Une étude scientifique publiée dans la revue Frontiers in Nutrition (Source 1) suggère en effet que l’adoption du régime cétogène pourrait réduire les symptômes de ces deux troubles de la santé mentale.
Cette petite étude a été menée au Royaume-Uni auprès de 19 adultes souffrant de diverses affections mentales, qui ont participé à un programme de thérapie métabolique cétogène (TMC), dispensé à la fois à distance et en groupe.
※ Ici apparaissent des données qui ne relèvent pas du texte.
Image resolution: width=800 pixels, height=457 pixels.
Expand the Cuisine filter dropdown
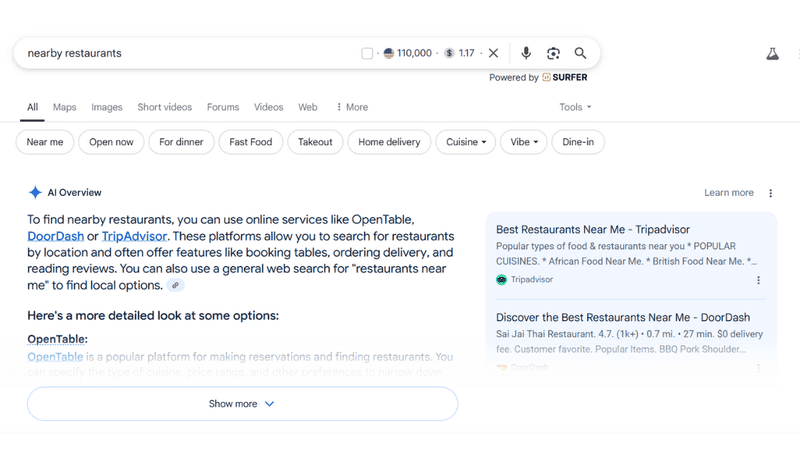click(x=466, y=142)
Les besoins individuels des participants en macronutriments ont été respectés, tandis que les scores de dépression et d’anxiété ont été évalués au début de l’étude, puis à 4, 8 et 12 semaines.
17 participants considérés en rémission à l’issue du suivi
Résultat : à l’issue de l’expérience, les scores moyens concernant la dépression ont chuté de 62 % (passant de 13 à 5), avec 71 % des participants présentant une amélioration jugée cliniquement significative pour les chercheurs. Concernant l’anxiété, les scores moyens ont diminué de 13 à 7, soit une réduction de 46 %, avec une amélioration cliniquement significative pour 79 % des participants. Selon l’étude, 8 participants ont même atteint le stade de rémission pour la dépression, et 9 pour l’anxiété. Quant à leurs niveaux de cétones dans le sang, produits par l’organisme à partir des graisses, et marqueurs de la réussite du régime, ils étaient supérieurs à 0,5 mmol/L dans 85 % des cas, « ce qui indique une forte adhésion au traitement, avec des taux de cétones moyens de 1,1 mmol/L », écrivent les auteurs de l’étude dans leur résumé, en précisant qu’aucun événement indésirable grave n’a été rapporté.
Rappelons que le régime cétogène est une approche nutritionnelle consistant à modifier la façon dont l’organisme et le cerveau utilisent l’énergie. En remplaçant les glucides par de « bonnes » graisses, le corps entre progressivement dans un état de cétose, processus amenant le cerveau et l’organisme à utiliser les graisses comme source d’énergie plutôt que les sucres.
Une approche à considérer au vu de la crise de la santé mentale
« Les traitements traditionnels comme les antidépresseurs et la psychothérapie sont essentiels, mais se concentrent souvent sur la gestion des symptômes, et les délais d’attente actuels pour les soins constituent une crise nationale. Ces résultats démontrent qu’une approche métabolique, dispensée via un format de groupe numérique rentable, est non seulement réalisable, mais pourrait être transformatrice », a commenté Erin Bellamy, chercheuse britannique et coauteure de l’étude, dans un communiqué (Source 2).
Notons toutefois que ces résultats doivent être confirmés dans d’autres études, et ce d’autant plus que ces travaux n’ont été menés qu’auprès de 19 personnes, soit un très petit échantillon. L’équipe de recherche estime cela dit que de telles études complémentaires méritent d’être menées, puisqu’une telle approche alimentaire pourrait être une option pour répondre à la crise de la santé mentale qui frappe nos pays européens.